» STATED EXERCISE A:
Please duplicate the passage about Vesica from "We’re now working" up to and including "to stay up-to-date.".
» STATED EXERCISE B:
Pick up the passage about Vesica where it stops and continue writing it.

» QUOTED PASSAGE:

========

We’re now working on integrating Vesica with either MapQuest or BingMaps to bring make the enhanced timeline a part of Vesica along with the two other major updates for this year (the report building tool and the Drupal API).

In the mean time, we will make publicly available a basic version of Vesica’s Google Maps timeline to give you a brief preview of what the functionality does next week. Customers who when prefer to use the Google Maps timeline can have that activated in their accounts for a fixed annual fee in addition to the standard £0.05 per object fee.

If, however, you wouldn’t like to spend extra and can wait a few weeks for a free interactive, map-driven timeline – subscribe to this blog to stay up-to-date.

In the meantime, if you are interested in deploying Google Maps in your organisation or museum with your collections management software fully integrated, please get in touch with us by commenting on this article, calling +44 2081338050 or emailing our sales team at [email protected]

September 15, 2012

Getting art collection reports the way you want them

One of the updates scheduled for the last quarter of 2012 in Vesica is a report building tool. Unlike other software where you can generate pre-defined reports, this reporting tool will allow you to print whatever you want on a report.

========

» RECORD LIST:
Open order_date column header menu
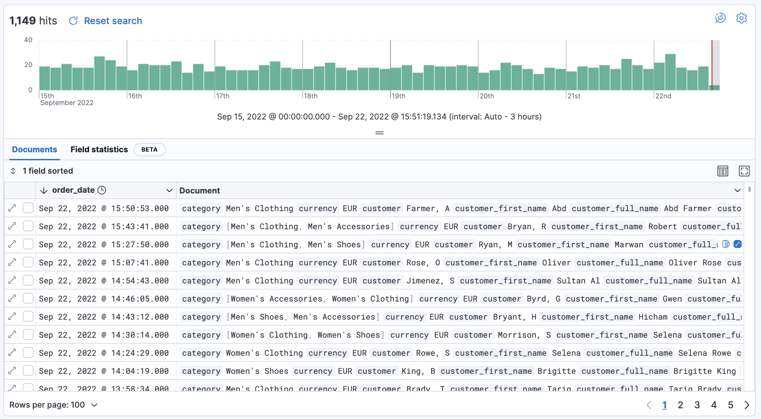761x419 pixels. [x=169, y=190]
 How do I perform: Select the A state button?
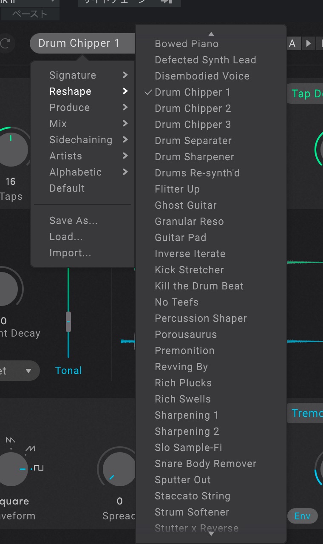tap(292, 43)
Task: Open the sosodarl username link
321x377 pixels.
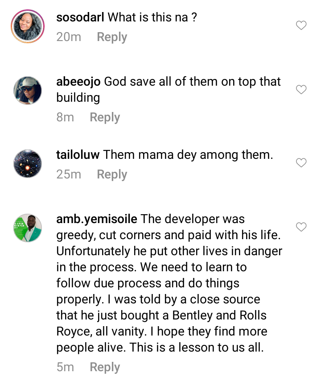Action: point(81,17)
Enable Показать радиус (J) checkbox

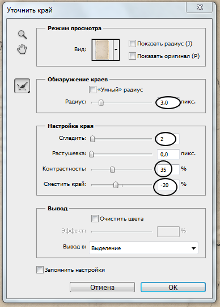(x=132, y=43)
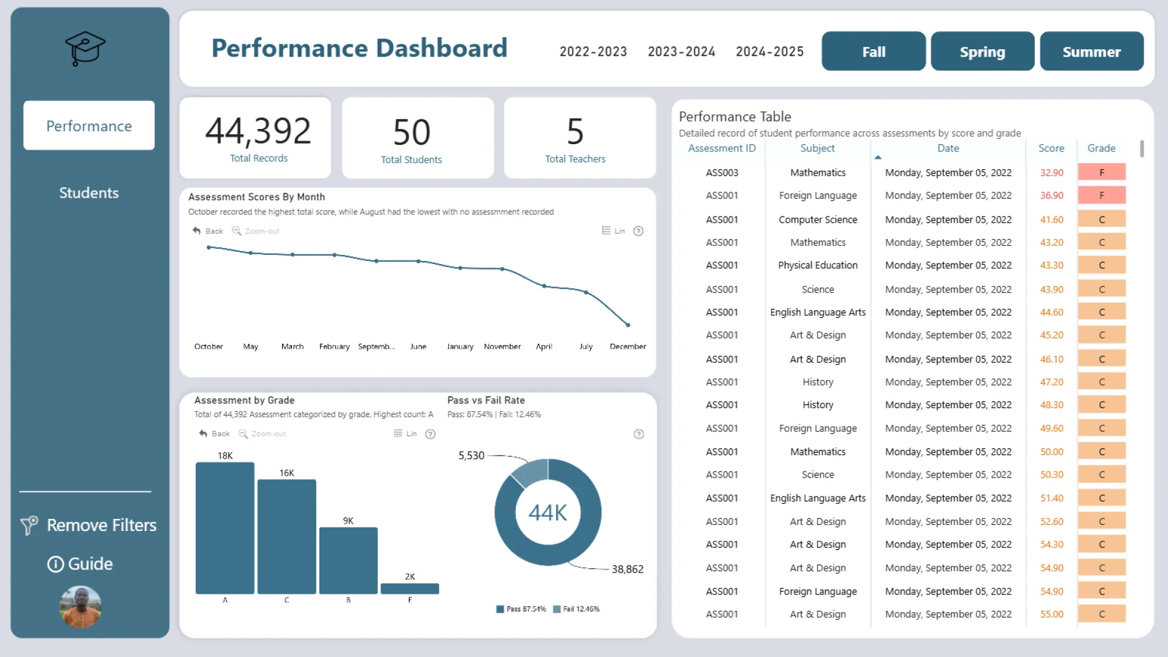The height and width of the screenshot is (657, 1168).
Task: Click the Guide info icon
Action: [x=55, y=564]
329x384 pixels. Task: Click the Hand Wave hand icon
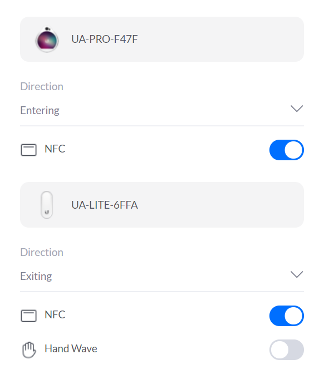[29, 349]
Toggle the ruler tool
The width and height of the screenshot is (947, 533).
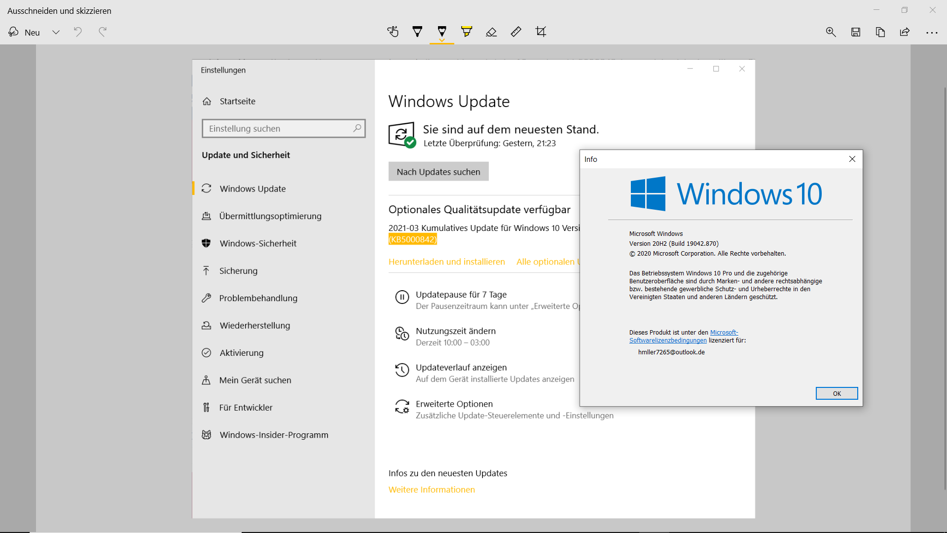pos(516,32)
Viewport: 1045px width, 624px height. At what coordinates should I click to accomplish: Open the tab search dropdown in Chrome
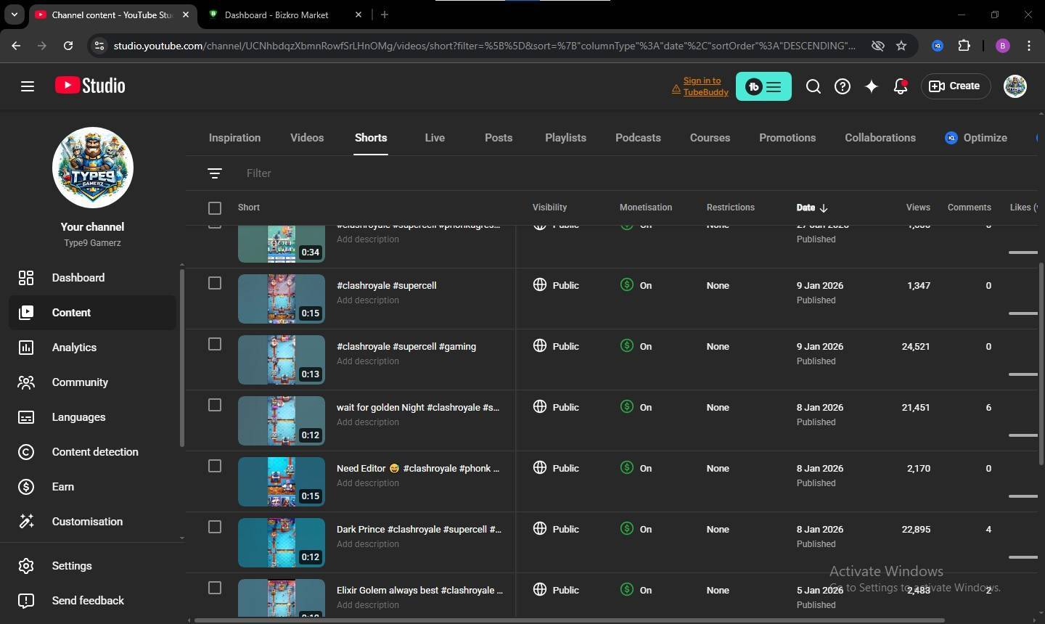coord(14,15)

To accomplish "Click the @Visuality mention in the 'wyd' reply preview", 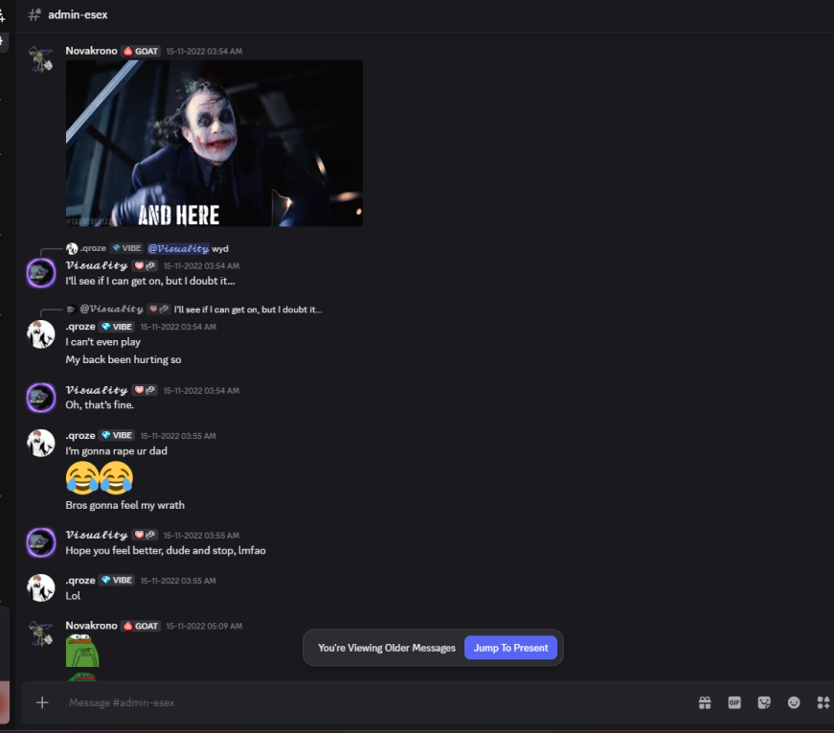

========

» WRITTEN ANSWER A:
We’re now working on integrating Vesica with either MapQuest or BingMaps to bring make the enhanced timeline a part of Vesica along with the two other major updates for this year (the report building tool and the Drupal API).

In the mean time, we will make publicly available a basic version of Vesica’s Google Maps timeline to give you a brief preview of what the functionality does next week. Customers who when prefer to use the Google Maps timeline can have that activated in their accounts for a fixed annual fee in addition to the standard £0.05 per object fee.

If, however, you wouldn’t like to spend extra and can wait a few weeks for a free interactive, map-driven timeline – subscribe to this blog to stay up-to-date.

» WRITTEN ANSWER B:
The report builder will benefit immensely from Vesica’s already powerful search and filter functionality. As it stands, you basically filter, search and drill down in your collection to view objects / pieces by a variety of different parameters – and you get to define and choose these parameters. In the current system, though, you are unable to choose what information about the searched and filtered objects you would like to print on a report. This information is pre-defined and, as such, may not be very useful to all departments in a museum.

But that’s what will change. You will be able to choose what information you want to include on a searched report of objects and pieces, just like you can choose what information you would like to print when creating a detailed object report.

So, illustrated with an example, your current search and filter interface might look like this:

Filter Options

Once you press Search, you’ll get the filtered results. On pressing the print icon on the top right, you’ll be presented with a pop-up allowing you to choose the information you would like to print about each object on the report, as shown below:

Report Printing Options

Choose and press print or export to word – that’s pretty much all you will need to do to create any report you require. This feature is currently in development and is scheduled for release in November. If you have any suggestions or anything particular you’d like to see implemented along with the report builder, please don’t hesitate to comment and share your thoughts.

August 10, 2012

Summer @ Vesica

It’s been a busy summer at Vesica – we’re hard at work making some major architectural changes to the application to sustain the ongoing growth – many of our customers (and we’ve surpassed 200 this month!) will start to see the benefits of these changes in the ongoing months in the form of increased speed and faster reponse times when uploading data, images, audio and video files along with rapid development of additional features and functionality.

We have an updated list of new features and functionality that will be posted to the coming soon page (https://vesica.ws/features/coming-soon/) next week, so if you’ve been waiting for bibliography and research features along with some advanced file sharing and management, stay put, because it’s all in the mix.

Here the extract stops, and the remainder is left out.